Wetherell says the second eagle was killed by the collision with the replacement aircraft, but was apparently not “ingested” by the plane’s jet engines. DOT crews subsequently recovered the bird’s carcass.
Wetherell says the DOT works with the US Department of Fish & Wildlife on on bird mitigation at all the state’s airports, but the large raptors can present a special problem.
“Eagles are not overly scared of the hazing tactics we use. They’ll depart the area, but shortly thereafter they’ll return. Perhaps it’s their territorial nature.”

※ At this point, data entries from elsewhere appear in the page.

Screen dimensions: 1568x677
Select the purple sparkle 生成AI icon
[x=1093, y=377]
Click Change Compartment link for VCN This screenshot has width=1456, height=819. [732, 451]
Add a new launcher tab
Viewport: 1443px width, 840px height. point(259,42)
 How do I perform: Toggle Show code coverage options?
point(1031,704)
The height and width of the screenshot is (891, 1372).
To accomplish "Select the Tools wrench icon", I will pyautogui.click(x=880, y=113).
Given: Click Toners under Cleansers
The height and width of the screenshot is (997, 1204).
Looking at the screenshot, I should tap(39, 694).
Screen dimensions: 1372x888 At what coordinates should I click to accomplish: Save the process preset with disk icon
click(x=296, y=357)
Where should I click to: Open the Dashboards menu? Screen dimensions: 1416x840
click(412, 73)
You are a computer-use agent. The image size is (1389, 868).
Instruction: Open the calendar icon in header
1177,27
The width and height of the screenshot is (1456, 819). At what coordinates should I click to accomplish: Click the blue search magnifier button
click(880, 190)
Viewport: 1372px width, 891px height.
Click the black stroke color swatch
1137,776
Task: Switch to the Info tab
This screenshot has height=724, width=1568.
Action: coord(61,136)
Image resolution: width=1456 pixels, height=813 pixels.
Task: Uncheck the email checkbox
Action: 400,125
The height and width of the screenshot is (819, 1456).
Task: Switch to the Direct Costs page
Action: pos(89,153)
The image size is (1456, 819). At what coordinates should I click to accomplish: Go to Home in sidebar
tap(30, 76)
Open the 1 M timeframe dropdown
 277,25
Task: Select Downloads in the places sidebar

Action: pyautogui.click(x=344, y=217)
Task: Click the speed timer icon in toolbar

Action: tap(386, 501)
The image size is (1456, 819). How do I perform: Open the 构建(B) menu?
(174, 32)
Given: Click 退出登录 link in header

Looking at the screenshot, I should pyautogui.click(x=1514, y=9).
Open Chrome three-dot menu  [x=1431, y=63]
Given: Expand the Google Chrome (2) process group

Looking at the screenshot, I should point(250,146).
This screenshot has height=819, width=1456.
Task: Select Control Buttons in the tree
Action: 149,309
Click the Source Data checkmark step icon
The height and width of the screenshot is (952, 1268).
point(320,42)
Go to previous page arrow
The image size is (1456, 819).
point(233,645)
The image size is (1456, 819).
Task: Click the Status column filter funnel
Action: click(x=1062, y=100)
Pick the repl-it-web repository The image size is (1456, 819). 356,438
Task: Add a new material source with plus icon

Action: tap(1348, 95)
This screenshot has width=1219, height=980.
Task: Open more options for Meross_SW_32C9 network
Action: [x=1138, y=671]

Alaska Airlines Flight 68 was forced to abort takeoff shortly after 10 AM Sunday morning, when an eagle was sucked into its left engine. The abrupt change in the pitch of the engine was audible in Sitka; hikers as far away as Gavan Hill reported hearing the unusual change in the aircraft’s sound.
The affected engine automatically shut down and the Boeing 737-400 braked to a halt halfway down Sitka’s 65-hundred foot runway. None of the plane’s 134 passengers or five crew members was injured in the mishap.
Eagle strikes are unusual at the Sitka airport – but not rare. Wetherell says a third bird was struck earlier in the year. It survived and was delivered to the care of the Raptor Rehabilitation Center.
Wetherell says preventing eagle strikes will continue to require exceptional vigilance on the part of the DOT in Sitka.
“There really is a high concentration of eagles’ nests that our crews have found around the airport. We’ve found eight nests near the airport, five of which are on the causeway, and then one which is just about on the airport property.”
Eagles are federally protected under the Bald Eagle Protection Act of 1940. Wetherell says the federal permits required to relocate the nests would be extraordinarily difficult to obtain.